Я имел широкую свободу перемещения – от двора нашей пятиэтажки до речки, леса, озёр. Главным условием было вернуться домой пообедать и к ужину. В раннем детстве часов у меня не было, но, как и всем моим товарищам, чутьё и обращение к подвернувшимся взрослым с вопросом: «Который час?» помогали быть дома вовремя и избежать голодной смерти или наказания за непослушание.
Рефрейминг.
До пяти лет мои воспоминания весьма смутные и содержат скорее сугубо личные темы умиления, радости, позора и страдания. Первая тема, которая кажется мне интересной, это открывшаяся мне способность делать почти бесполезными наказания. Уточню, что меня наказывали чаще всего ставя в угол или ограничивая удовольствия (мультики по телевизору или что-то вкусное).
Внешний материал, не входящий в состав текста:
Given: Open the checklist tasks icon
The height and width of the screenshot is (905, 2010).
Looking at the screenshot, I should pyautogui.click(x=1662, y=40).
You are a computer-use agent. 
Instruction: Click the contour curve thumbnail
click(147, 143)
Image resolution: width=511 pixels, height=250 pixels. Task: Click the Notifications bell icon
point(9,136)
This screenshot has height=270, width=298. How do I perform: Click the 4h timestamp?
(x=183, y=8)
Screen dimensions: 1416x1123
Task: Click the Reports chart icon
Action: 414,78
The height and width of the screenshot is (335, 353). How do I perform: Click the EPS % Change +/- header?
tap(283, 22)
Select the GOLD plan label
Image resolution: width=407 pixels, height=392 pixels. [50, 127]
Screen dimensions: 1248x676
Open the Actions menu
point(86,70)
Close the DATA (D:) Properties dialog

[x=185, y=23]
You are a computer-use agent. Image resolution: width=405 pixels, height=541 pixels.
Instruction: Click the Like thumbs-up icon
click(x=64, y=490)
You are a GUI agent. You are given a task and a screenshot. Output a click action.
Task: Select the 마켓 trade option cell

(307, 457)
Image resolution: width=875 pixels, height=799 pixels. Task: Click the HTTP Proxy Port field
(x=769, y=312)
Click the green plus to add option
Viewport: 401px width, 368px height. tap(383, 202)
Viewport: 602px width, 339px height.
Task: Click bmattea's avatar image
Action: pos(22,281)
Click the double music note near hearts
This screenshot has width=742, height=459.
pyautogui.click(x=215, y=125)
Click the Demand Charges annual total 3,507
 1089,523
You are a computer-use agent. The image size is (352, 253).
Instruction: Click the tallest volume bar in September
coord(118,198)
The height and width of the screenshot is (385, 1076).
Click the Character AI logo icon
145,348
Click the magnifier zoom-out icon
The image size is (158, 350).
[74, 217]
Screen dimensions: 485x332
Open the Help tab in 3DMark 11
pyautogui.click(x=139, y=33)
Обычно в углу я находил себе занятие, чтобы не заскучать – строил из сложенных пальцев рук и угла, в котором стоял, разные симметричные фигуры и представлял, на что они похожи. Кстати, позднее, когда я был вынужден бездействовать (например, во время тихого часа в больнице), придумалась другая техника – рисовать кучу контуров а-ля абракадабра и затем высматривать в них образы людей, животных, ситуаций и дорисовывать фломастерами.
Однажды набедокурил и сбежал от «разбора полётов» в ванную, запершись там. Через дверь мне был вынесен приговор – вечером остаюсь без любимых передач, включая мультики. Мне стало грустно и немного обидно. И тут меня осенило! У меня же плохое зрение. Телевизор – портит зрение. Значит, не буду смотреть телевизор – помогу своим глаза и стану видеть лучше! Эврика! Я наполнился радостью и гордостью, что перевёл наказание в свою пользу.
Справедливость.
Мне, как и многим советским детям, родители и близкое окружение натолкали кучу внутренних ограничителей: «а что люди скажут», «ты вон какой большой, бить нельзя», «надо закончить институт и завести семью», «взрослых надо уважать и слушаться». Я эти интроекты на протяжении долгого времени с трудом выдавливал, как прыщи, а они выскакивали снова, пока, наконец не исчезли. В третьем классе, временно, физкультуру у нас стал вести пожилой учитель, участник войны. Когда дети переходили допустимую, по его меркам, грань баловства и непослушания, он бросал в кого-то самого бойкого связку ключей. Ни разу не попал, но она была большая и тяжёлая. И мы опасались. Так вот, на очередном уроке он бросил связку в мальчика, тот увернулся, связка попала в стену и выбила большой кусок штукатурки. «Офигееть, а если бы он попал в голову», – подумал я.